So it got me thinking. How do you keep frozen dairy firm, but not rock hard?
Well, if you've ever put a bottle of vodka in the freezer, you know that it doesn't freeze – it just gets frosty. That's because alcohol freezes at a lower temperature than water (which is the liquid in milk). But I wanted a kid-friendly final product, so I didn't want to use a big slug of booze.
Then I started day dreaming about one of my current favorite flavors – salted caramel. Of course! Back in Pennsylvania, we salted the driveway and roads to melt ice (probably not great for the soil, eh?). A few months ago I made a salted caramel ice cream that stayed soft in the freezer. Salt and sweet do make a dynamic duo.
So, for classic vanilla, the finished recipe has a bit more vanilla extract than you might expect (mine is homemade in a vodka base) and a big pinch of salt. *If your vanilla is not in alcohol, reduce vanilla to 1 tablespoon and add 2 tablespoons of vodka or spirit of your choosing.*
The final dish: decadent, comforting, and just the right amount of ease in scooping right out of the freezer.
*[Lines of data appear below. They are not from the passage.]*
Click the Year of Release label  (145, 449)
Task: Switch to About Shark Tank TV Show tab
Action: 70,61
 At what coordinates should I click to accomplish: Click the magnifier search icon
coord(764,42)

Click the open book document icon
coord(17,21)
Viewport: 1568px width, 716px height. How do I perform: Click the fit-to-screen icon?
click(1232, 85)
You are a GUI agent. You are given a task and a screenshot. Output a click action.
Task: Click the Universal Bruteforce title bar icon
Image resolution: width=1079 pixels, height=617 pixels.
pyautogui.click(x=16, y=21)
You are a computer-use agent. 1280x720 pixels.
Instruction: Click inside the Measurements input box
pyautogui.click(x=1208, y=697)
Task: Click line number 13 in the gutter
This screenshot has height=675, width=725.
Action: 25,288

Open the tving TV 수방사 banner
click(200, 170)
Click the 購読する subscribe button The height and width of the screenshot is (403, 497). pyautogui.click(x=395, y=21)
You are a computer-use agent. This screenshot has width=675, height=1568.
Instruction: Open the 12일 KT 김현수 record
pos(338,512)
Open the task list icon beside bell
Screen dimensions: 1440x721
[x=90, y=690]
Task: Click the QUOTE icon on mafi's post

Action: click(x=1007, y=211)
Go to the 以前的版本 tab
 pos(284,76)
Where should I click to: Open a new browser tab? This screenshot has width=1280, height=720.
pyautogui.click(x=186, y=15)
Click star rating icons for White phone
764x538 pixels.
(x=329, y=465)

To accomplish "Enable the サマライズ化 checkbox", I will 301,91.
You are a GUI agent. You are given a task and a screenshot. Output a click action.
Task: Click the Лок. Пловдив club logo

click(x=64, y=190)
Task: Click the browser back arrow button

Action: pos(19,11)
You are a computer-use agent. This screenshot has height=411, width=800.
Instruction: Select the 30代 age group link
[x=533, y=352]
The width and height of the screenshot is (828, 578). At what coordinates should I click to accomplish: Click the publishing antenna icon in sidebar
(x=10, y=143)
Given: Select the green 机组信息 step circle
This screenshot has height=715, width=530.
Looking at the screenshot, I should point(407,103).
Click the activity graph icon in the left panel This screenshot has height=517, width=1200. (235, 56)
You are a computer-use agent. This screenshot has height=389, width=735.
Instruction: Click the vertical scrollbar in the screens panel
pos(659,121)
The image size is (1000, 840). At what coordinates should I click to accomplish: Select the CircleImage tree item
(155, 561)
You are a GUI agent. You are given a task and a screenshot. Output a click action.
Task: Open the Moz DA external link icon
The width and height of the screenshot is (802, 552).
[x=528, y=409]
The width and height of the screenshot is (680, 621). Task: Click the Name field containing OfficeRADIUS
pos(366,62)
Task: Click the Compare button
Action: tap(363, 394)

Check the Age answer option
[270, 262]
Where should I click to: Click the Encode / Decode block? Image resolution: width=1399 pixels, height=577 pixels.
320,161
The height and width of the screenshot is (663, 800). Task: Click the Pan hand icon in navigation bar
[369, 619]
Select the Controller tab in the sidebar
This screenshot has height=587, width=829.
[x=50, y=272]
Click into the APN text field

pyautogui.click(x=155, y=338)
Homemade vanilla ice cream ingredients
- 3 cups raw cream – find raw cream here
- 1 cup raw milk – find raw milk here
- 4 egg yolks – preferably from hens raised on pasture, or at minimum free-range organic
- 1/2 cup maple syrup – find unrefined sweeteners here
- 1 tablespoon raw honey – find unrefined sweeteners here
- 2 tablespoons vanilla extract (in vodka or other alcoholic spirit) – see note above*
- 1 tablespoon arrowroot powder (to aid in thickening)
- 1/2 of a vanilla bean (optional, but wonderful) – find vanilla beans here
- A generous pinch of salt (about 1/4 teaspoon) – find quality sea salt here
Homemade vanilla ice cream method
- In a large bowl, beat egg yolks.
- Whisk in other ingredients making sure to sprinkle arrowroot gradual to avoid clumps. Combine well.
- Score the vanilla bean with a sharp knife down the length, flay open, scrape the tiny black seeds into your batter, and stir.
- Pour the batter into an ice cream maker (like this one) and process according to the machine's instructions.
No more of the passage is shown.